The Church, of course had a vested interest in the subject, and as, until relatively recent times, it provided the State with many of those who ran its institutions, the State was willing to support its efforts. For all the ill-informed criticisms directed at the medieval Church, there can be no doubt that it was, in effect, the Noah’s ark of classical learning.

By the mid-twentieth century, it was accepted that modern States needed a highly educated work-force. In the UK, with its clear hierarchy of class, that tended to mean that anything utilitarian, was under-valued. When the British State expanded Higher Education in the 1960s, it did so by establishing universities which, despite the hyperbole about them being ‘new’, tended to imitate the established universities. It was left to the Polytechnics to deal with the more utilitarian end of the education market, but even there, the British class system exerted its pull, and as they expanded, many of them looked to imitate the traditional providers of Higher Education.

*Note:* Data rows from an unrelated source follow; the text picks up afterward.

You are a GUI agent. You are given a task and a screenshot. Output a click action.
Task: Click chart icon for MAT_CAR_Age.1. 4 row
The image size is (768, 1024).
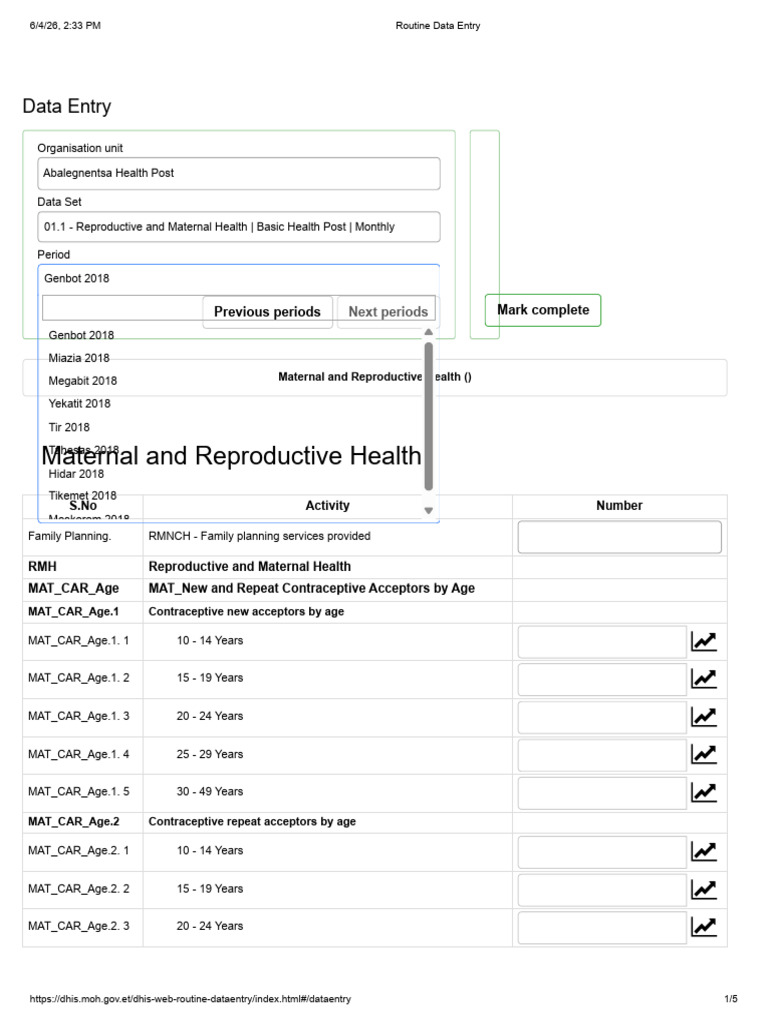(x=703, y=754)

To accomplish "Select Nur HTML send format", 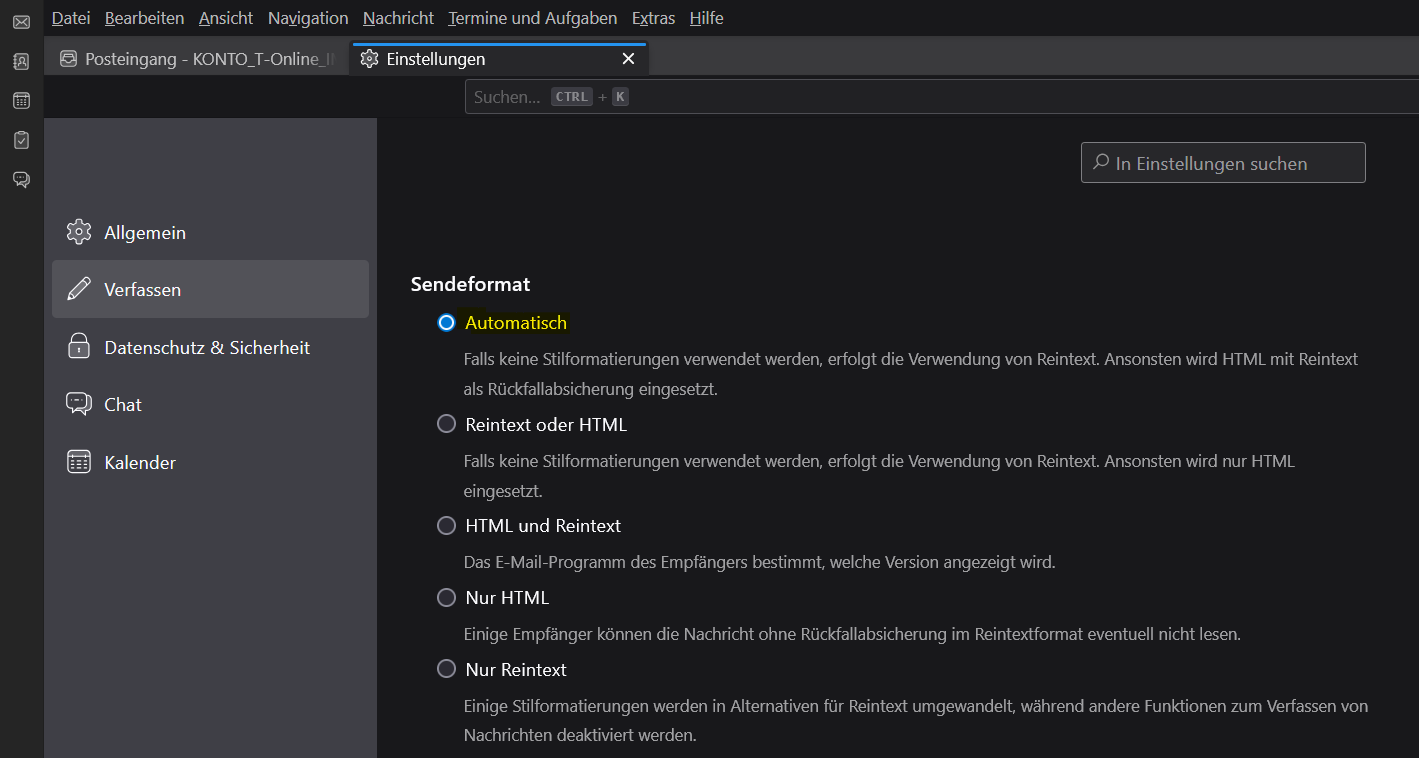I will click(x=446, y=598).
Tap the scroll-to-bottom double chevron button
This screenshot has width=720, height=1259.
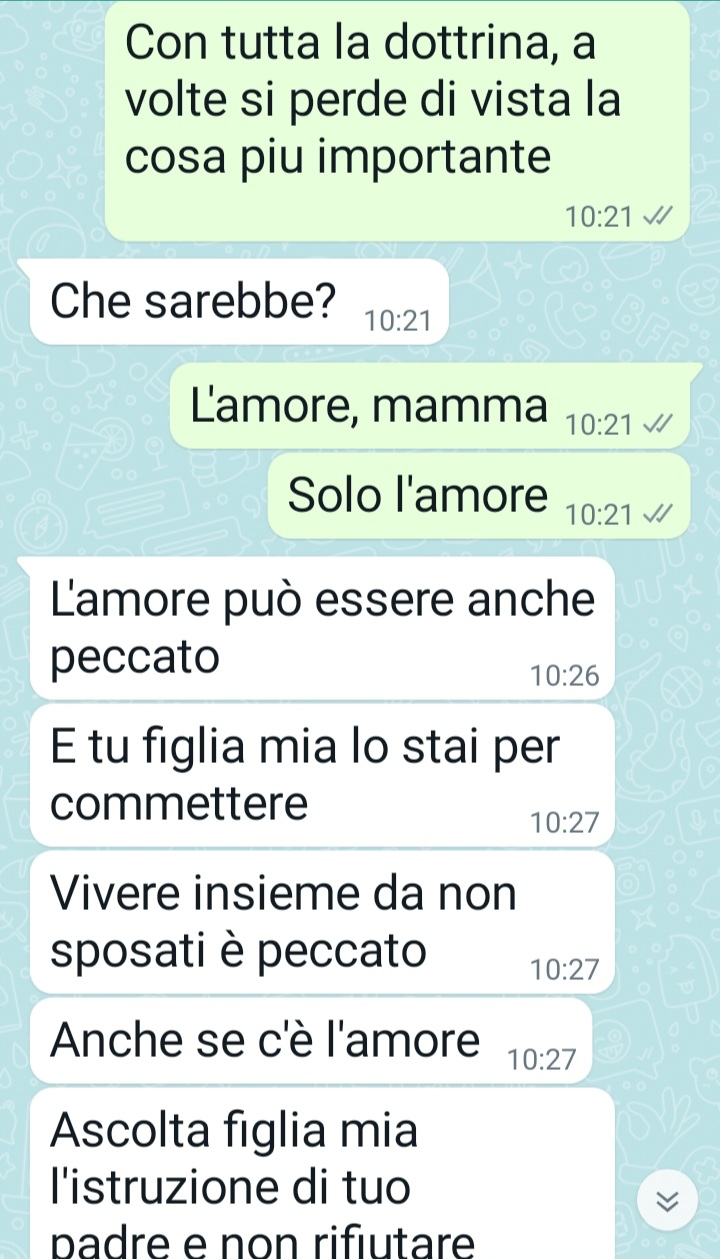pyautogui.click(x=667, y=1203)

As usual in the UK, there was much pragmatism but little discussion of first principles. The Blessed John Henry Newman had clear ideas about what a university should be for. It should be a community of scholars, and the older ones should prepare the younger ones to be people able to realise the gifts they had been given by God. His faith in Divine Providence convinced him, in a religious version of market economics, that if Universities did that, then men (and in his day women were barred from Higher Education) would find the place where they could fulfil their destiny. He understood, as all good educators do, that it was the whole person, and not just the intellect, which needed to be brought out (‘e duco’ – leading out, the Latin root of the word).

That is why education, cut off from its religious roots, is in perpetual danger. The State is always myopic. Politicians, wedded to short-termism (usually the date of the next election) will seek to make it fulfil whatever short-term need they can think of. But they need, as the Church has always done, to take account of the sort of society they want to live in. Music and the arts do not happen by accident, and a good society will want them and value them; it will also be willing to pay for them, and allow rich men and women to support them too.

Education is for life, not just for a few years in our youth. If we grasp that it is about helping each of us be the person God meant us to be, then we are at less risk from the fads and fallacies of the age.